Normal posix filesystem functionality is all finished - if you're using bcachefs
as a replacement for ext4 on a desktop, you shouldn't find anything missing. For
servers, NFS export support is still missing (but coming soon) and we don't yet
support quotas (probably further off).

Up until bcachefs goes upstream I reserve the right to change the on disk format
if necessary, but I'm not expecting any more incompatible disk format changes.

### Feature status

 - Full data checksumming

   Fully supported and enabled by default. We do need to implement scrubbing,
   once we've got replication and can take advantage of it.

 - Compression

   Not _quite_ finished - it's safe to enable, but there's some work left
   related to copy GC before we can enable free space accounting based on
   compressed size: right now, enabling compression won't actually let you store
   any more data in your filesystem than if the data was uncompressed

 - Tiering/writeback caching:

   Bcachefs allows you to assign devices to different tiers - the faster tier
   will effectively be used as a writeback cache for the slower tier, and
   metadata will be pinned in the faster tier.

   Basic tiering functionality works, but it's not (yet) as configurable as
   bcache's caching (e.g. you can't specify writethrough caching).

 - Replication

   All the core functionality is complete, and it's getting close to usable: you
   can create a multi device filesystem with replication, and then while the
   filesystem is in use take one device offline without any loss of
   availability.

 - [[Encryption]]

   Whole filesystem AEAD style encryption (with ChaCha20 and Poly1305) is done
   and merged.
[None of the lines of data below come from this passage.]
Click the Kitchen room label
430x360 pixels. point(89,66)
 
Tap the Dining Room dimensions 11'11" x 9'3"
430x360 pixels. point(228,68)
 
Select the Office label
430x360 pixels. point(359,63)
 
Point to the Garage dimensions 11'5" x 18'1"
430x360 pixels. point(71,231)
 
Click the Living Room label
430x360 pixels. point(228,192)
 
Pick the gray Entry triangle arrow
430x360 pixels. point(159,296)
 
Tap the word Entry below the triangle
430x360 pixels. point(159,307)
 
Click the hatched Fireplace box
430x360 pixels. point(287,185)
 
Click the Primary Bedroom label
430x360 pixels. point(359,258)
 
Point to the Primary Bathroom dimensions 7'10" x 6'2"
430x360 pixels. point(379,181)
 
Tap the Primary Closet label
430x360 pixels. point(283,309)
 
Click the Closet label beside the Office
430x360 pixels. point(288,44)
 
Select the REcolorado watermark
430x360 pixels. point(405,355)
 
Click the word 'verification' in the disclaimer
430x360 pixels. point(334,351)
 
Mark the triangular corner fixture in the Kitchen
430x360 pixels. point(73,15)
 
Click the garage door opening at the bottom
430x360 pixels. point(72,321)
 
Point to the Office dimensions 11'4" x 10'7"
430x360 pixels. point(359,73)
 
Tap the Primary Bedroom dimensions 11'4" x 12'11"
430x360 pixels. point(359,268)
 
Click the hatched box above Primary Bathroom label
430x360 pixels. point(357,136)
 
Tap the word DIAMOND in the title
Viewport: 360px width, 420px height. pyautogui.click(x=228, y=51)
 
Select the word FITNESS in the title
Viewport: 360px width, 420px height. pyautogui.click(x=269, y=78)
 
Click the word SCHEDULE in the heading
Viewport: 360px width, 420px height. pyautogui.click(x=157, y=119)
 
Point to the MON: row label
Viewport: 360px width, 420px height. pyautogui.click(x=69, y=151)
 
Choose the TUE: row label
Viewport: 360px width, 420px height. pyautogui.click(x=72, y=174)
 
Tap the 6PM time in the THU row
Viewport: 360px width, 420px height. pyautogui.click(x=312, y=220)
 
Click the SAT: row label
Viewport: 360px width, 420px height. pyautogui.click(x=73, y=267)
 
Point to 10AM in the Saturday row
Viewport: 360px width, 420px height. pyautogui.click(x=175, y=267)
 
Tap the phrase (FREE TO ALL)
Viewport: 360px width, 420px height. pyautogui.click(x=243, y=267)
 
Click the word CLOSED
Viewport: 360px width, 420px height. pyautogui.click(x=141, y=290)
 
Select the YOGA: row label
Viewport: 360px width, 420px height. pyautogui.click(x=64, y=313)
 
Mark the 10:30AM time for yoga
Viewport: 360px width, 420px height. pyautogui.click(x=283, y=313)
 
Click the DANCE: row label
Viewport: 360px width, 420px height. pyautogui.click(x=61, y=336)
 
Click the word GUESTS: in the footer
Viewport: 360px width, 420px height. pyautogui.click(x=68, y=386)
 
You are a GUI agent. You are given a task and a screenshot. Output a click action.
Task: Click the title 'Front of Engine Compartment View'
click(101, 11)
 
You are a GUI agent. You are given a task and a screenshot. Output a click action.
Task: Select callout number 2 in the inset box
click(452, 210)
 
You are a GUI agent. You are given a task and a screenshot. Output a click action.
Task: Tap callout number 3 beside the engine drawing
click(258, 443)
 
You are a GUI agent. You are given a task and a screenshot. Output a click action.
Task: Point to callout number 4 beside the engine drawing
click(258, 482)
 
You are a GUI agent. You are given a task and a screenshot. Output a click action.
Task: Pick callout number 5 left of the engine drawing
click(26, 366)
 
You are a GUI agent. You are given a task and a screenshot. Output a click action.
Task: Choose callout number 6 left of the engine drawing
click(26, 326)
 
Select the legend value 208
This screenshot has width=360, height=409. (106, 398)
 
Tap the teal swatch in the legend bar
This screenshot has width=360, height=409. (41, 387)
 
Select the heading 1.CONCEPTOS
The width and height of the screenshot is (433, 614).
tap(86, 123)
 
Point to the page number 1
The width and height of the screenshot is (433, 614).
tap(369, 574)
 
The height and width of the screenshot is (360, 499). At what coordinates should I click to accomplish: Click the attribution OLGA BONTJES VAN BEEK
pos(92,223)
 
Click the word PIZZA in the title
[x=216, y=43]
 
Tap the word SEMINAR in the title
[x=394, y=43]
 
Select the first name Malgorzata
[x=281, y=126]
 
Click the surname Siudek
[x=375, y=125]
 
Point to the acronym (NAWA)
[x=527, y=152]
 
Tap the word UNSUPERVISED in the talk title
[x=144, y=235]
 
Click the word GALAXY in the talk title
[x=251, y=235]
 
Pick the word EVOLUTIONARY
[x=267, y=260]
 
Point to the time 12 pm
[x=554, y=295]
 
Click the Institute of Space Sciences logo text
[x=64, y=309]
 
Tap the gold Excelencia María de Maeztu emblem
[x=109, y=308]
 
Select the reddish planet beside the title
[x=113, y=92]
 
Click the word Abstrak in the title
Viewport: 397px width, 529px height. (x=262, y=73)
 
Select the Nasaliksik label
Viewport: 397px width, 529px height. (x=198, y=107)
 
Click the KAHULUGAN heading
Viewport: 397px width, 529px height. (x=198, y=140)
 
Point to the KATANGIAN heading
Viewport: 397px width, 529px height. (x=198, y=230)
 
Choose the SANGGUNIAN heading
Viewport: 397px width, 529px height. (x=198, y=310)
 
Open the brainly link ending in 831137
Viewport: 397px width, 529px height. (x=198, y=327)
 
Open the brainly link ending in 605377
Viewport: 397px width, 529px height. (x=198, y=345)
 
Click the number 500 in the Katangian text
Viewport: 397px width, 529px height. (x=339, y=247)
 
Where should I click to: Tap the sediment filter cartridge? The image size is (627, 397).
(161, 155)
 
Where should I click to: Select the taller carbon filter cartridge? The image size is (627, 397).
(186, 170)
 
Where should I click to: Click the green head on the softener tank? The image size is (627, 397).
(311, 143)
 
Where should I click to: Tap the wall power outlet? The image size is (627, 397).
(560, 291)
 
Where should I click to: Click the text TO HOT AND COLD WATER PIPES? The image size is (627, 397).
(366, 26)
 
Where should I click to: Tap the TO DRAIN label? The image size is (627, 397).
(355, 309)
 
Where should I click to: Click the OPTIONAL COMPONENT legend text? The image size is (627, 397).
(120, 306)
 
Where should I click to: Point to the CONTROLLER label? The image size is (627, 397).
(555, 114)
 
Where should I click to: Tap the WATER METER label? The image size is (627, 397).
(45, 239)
I would suggest not relying on it for anything critical until the
   code has seen more outside review, though.

 - Snapshots

   Snapshot implementation has been started, but snapshots are by far the most
   complex of the remaining features to implement - it's going to be quite
   awhile before I can dedicate enough time to finishing them, but I'm very much
   looking forward to showing off what it'll be able to do.

### Known issues/caveats

 - Mount time

   We currently walk all metadata at mount time (multiple times, in fact) - on
   flash this shouldn't even be noticeable unless your filesystem is very large,
   but on rotating disk expect mount times to be slow.

   This will be addressed in the future - mount times will likely be the next
   big push after the next big batch of on disk format changes.

## Todo list

### Current priorities:

 * Replication 

 * Compression is almost done: it's quite thoroughly tested, the only remaining
   issue is a problem with copygc fragmenting existing compressed extents that
   only breaks accounting.

 * NFS export support is almost done: implementing i_generation correctly
   required some new transaction machinery, but that's mostly done. What's left
   is implementing a new kind of reservation of journal space for the new, long
   running transactions.

### Other wishlist items:

 * When we're using compression, we end up wasting a fair amount of space on
   internal fragmentation because compressed extents get rounded up to the
   filesystem block size when they're written - usually 4k. It'd be really nice
   if we could pack them in more efficiently - probably 512 byte sector
   granularity.

   On the read side this is no big deal to support - we have to bounce
   compressed extents anyways. The write side is the annoying part. The options
   are:
    * Buffer up writes when we don't have full blocks to write? Highly
      problematic, not going to do this.
    * Read modify write? Not an option for raw flash, would prefer it to not be
      our only option
    * Do data journalling when we don't have a full block to write? Possible
      solution, we want data journalling anyways

 * Inline extents - good for space efficiency for both small files, and
   compression when extents happen to compress particularly well.

 * Full data journalling - we're definitely going to want this for when the
   journal is on an NVRAM device (also need to implement external journalling
   (easy), and direct journal on NVRAM support (what's involved here?)).

   Would be good to get a simple implementation done and tested so we know what
   the on disk format is going to be.